Na ação, os advogados sustentam que é “evidente a violação a direito adquirido dos bolsistas que já firmaram Termo de Compromisso com o próprio ente público”, além de abuso de poder. Dizem que muitos dos bolsistas só têm essa renda para pagar aluguéis, por exemplo, ou se alimentar. E que o governo poderia fazer cortes em bolsas futuras, mas nunca para as que já foram concedidas.
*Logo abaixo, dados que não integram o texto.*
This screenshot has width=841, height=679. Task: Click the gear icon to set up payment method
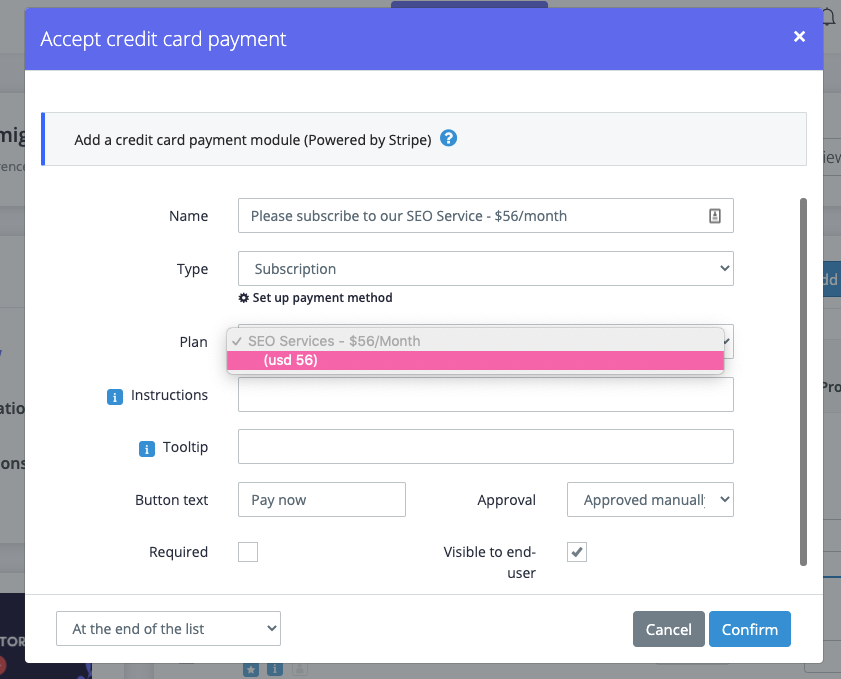point(244,297)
A peça é assinada por Fabretti e Fernanda Massad, ambos sócios do Fabretti, Tolentino, Massad e Matos Advogados.
O MEC chegou a empenhar os recursos mas não há caixa para fazer os pagamentos. “Isso retirou da Capes a capacidade de desembolso de todo e qualquer valor - ainda que previamente empenhado - o que a impedirá de honrar os compromissos por ela assumidos, desde a manutenção administrativa da entidade até o pagamento das mais de 200 mil bolsas”, informou o órgão.
A Capes diz ter cobrado das autoridades a “imediata desobstrução dos recursos financeiros essenciais”, “sem o que a entidade e seus bolsistas já começam a sofrer severa asfixia”. “As providências solicitadas se impõem não apenas para assegurar a regularidade do funcionamento institucional da Capes, mas, principalmente, para conferir tratamento digno à ciência e a seus pesquisadores”, acrescentou.
Em nota, as entidades que compõem a Iniciativa para Ciência e Tecnologia no Parlamento Brasileiro – ICTP.Br classificaram como “muito grave a situação” do País. O texto - assinado por entidades como a Andifes, a associação dos reitores das universidades federais, e a Academia Brasileira de Ciências, a ABC- destaca que vários programas têm sido “interrompidos pela completa falta de planejamento e provisão do governo federal”.